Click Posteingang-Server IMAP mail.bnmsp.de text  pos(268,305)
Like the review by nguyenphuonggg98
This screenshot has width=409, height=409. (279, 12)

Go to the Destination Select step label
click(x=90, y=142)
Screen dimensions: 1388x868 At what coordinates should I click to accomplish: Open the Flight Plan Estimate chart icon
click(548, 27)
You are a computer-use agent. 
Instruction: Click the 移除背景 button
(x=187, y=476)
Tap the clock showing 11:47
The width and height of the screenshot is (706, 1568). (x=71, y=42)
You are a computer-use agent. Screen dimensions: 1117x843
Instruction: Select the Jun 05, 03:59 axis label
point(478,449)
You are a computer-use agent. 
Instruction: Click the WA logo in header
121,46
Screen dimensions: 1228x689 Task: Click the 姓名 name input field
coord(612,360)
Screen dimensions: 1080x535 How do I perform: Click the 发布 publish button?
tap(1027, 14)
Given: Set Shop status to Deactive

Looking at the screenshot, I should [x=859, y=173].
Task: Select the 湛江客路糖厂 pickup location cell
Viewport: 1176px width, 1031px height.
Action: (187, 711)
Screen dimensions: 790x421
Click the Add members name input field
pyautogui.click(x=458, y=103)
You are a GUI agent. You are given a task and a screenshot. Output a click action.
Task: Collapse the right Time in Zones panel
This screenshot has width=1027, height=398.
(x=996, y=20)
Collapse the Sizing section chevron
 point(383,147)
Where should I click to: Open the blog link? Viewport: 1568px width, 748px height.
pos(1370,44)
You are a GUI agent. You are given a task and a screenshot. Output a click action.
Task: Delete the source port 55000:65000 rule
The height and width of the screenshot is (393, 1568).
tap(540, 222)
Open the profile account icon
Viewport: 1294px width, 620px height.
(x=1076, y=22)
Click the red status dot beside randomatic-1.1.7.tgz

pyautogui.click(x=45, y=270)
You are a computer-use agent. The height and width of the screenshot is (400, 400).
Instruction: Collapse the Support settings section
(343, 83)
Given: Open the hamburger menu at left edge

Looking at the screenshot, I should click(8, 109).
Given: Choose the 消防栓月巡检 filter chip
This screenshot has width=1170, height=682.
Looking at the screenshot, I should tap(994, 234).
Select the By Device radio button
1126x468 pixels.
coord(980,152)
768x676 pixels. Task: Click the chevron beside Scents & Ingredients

****************************************

#### [TASK DESCRIPTION]
Write out exactly the lines above from the line with "Screen dimensions: 790x421" through the line with "Task: Delete the source port 55000:65000 rule", both of them included, and leave out all other lines.

#### [ANSWER]
Screen dimensions: 790x421
Click the Add members name input field
pyautogui.click(x=458, y=103)
You are a GUI agent. You are given a task and a screenshot. Output a click action.
Task: Collapse the right Time in Zones panel
This screenshot has width=1027, height=398.
(x=996, y=20)
Collapse the Sizing section chevron
 point(383,147)
Where should I click to: Open the blog link? Viewport: 1568px width, 748px height.
pos(1370,44)
You are a GUI agent. You are given a task and a screenshot. Output a click action.
Task: Delete the source port 55000:65000 rule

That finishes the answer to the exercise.